**Task inputs**

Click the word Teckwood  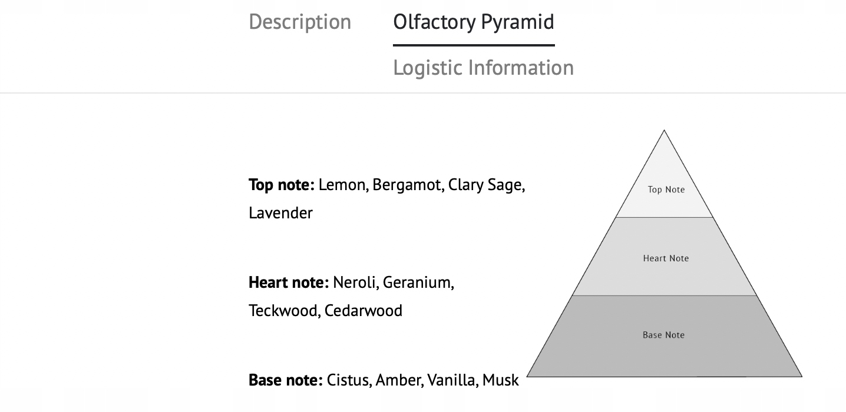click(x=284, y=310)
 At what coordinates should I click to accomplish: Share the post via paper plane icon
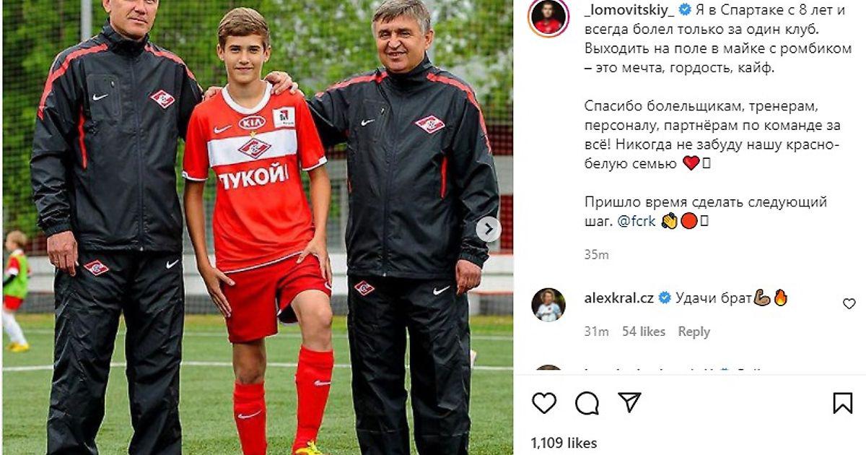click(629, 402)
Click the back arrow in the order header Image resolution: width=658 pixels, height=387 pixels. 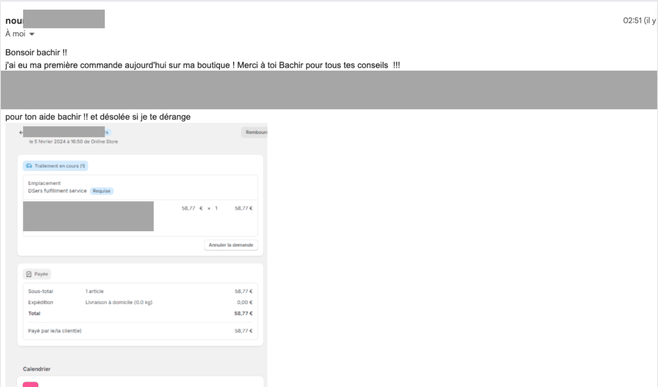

* * *

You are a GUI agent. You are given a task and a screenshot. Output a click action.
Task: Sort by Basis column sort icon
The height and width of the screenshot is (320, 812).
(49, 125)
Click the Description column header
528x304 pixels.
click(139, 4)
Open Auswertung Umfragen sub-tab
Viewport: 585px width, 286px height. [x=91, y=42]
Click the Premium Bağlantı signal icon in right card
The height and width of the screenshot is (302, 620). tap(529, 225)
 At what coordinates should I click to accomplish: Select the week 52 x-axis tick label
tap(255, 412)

**Work order**
What lines above contain the string "column"? Copy all of them.

**Answer to this exercise**
Task: Sort by Basis column sort icon
Click the Description column header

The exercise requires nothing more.